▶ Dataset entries
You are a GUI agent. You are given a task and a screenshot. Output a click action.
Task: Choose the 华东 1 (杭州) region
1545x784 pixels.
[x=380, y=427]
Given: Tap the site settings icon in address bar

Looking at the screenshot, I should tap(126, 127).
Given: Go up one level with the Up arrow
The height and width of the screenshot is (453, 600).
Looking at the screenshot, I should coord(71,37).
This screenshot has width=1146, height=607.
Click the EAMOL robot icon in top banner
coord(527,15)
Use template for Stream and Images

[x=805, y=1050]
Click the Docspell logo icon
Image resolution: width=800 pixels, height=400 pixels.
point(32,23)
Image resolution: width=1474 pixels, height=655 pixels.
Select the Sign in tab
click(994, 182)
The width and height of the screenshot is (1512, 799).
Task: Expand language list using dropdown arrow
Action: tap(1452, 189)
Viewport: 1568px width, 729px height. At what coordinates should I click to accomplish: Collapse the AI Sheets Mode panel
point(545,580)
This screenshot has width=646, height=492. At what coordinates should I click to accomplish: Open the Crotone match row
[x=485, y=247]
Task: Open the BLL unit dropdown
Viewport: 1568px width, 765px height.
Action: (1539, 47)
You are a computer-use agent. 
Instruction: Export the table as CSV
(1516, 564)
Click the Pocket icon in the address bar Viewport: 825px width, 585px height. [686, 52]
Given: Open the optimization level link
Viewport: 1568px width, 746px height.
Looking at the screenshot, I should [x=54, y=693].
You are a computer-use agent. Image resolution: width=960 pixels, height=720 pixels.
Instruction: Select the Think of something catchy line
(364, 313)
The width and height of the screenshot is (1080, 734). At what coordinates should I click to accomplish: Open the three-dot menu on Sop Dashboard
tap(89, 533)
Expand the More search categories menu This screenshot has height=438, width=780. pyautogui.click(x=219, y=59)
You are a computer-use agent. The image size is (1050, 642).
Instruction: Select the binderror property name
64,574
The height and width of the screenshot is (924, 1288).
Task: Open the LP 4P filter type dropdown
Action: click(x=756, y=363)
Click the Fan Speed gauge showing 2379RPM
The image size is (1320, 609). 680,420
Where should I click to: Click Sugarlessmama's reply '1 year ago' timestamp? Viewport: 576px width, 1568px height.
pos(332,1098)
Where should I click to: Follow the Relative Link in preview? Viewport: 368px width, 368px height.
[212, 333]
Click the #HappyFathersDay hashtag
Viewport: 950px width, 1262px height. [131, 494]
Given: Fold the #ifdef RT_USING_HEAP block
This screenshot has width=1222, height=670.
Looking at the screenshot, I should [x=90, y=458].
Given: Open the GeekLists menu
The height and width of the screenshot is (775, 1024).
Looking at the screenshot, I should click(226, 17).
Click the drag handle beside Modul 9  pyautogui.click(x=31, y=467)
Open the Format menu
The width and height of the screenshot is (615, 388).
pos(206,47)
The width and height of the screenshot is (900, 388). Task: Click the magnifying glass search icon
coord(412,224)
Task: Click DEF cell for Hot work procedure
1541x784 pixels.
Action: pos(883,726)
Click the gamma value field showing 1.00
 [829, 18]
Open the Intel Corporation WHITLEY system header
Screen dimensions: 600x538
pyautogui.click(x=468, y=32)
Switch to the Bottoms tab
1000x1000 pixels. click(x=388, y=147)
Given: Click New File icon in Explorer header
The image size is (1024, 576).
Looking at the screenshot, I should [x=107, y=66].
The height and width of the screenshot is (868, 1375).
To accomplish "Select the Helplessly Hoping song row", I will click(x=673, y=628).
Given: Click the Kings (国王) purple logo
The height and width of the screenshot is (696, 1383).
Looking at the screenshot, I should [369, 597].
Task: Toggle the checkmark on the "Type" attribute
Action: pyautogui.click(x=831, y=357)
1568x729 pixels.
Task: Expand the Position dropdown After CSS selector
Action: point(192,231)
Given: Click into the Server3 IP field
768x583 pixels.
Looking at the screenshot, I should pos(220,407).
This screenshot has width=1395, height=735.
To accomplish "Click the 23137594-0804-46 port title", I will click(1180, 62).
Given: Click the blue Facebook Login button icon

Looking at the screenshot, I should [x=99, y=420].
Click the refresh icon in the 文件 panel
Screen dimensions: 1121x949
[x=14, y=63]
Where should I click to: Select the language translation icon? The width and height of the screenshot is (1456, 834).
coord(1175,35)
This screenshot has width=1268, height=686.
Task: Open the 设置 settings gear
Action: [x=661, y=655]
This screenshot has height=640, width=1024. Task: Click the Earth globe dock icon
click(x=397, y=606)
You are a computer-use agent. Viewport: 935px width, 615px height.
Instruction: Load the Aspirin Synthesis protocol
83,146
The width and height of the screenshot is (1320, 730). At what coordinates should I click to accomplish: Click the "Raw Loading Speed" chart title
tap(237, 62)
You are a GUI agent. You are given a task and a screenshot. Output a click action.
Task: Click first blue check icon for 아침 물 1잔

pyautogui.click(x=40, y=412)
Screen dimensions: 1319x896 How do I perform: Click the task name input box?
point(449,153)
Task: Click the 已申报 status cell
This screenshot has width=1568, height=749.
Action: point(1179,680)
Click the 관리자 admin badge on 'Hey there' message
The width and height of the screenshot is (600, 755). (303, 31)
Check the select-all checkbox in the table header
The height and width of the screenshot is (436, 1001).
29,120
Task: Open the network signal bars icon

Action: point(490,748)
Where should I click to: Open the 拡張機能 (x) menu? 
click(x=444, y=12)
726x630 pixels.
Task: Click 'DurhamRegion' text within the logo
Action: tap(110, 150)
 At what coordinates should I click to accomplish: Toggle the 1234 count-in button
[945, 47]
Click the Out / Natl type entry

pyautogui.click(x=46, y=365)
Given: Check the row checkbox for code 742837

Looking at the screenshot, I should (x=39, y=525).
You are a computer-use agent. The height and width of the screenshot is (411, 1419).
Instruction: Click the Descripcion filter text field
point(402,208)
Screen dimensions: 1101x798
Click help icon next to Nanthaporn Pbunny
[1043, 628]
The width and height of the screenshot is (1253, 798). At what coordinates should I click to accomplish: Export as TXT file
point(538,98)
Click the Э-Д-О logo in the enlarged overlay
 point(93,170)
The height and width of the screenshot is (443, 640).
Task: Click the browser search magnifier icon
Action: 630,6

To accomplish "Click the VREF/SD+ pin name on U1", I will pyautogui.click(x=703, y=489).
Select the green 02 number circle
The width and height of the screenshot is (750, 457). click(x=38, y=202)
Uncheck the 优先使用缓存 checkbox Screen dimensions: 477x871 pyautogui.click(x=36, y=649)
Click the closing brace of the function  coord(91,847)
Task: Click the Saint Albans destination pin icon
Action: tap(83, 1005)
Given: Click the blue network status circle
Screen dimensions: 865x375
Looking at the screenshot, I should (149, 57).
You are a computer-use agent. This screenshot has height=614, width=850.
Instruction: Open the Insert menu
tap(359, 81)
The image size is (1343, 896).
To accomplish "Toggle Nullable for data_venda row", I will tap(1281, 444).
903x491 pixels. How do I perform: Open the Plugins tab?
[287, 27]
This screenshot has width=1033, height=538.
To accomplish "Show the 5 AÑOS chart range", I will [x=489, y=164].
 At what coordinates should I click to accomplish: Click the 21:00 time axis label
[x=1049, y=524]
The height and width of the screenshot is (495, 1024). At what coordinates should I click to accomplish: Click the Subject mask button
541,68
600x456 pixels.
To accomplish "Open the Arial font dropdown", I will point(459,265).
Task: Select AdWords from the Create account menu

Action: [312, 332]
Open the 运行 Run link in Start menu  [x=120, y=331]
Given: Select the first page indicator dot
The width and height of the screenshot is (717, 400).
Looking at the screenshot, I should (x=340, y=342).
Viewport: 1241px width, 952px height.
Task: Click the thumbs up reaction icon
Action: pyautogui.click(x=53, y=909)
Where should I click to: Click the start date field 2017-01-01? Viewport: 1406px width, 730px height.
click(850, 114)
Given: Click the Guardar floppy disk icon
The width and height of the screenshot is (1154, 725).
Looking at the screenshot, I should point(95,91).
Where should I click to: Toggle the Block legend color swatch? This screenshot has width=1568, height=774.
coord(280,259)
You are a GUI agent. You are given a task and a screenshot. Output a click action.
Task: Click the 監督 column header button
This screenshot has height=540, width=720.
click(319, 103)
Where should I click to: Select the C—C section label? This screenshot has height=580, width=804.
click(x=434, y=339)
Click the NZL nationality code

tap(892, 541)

▶ Instructions to follow
Each line of the records that contains the string "status" must be copied.

▶ Result of the task
Task: Click the 已申报 status cell
Given: Click the blue network status circle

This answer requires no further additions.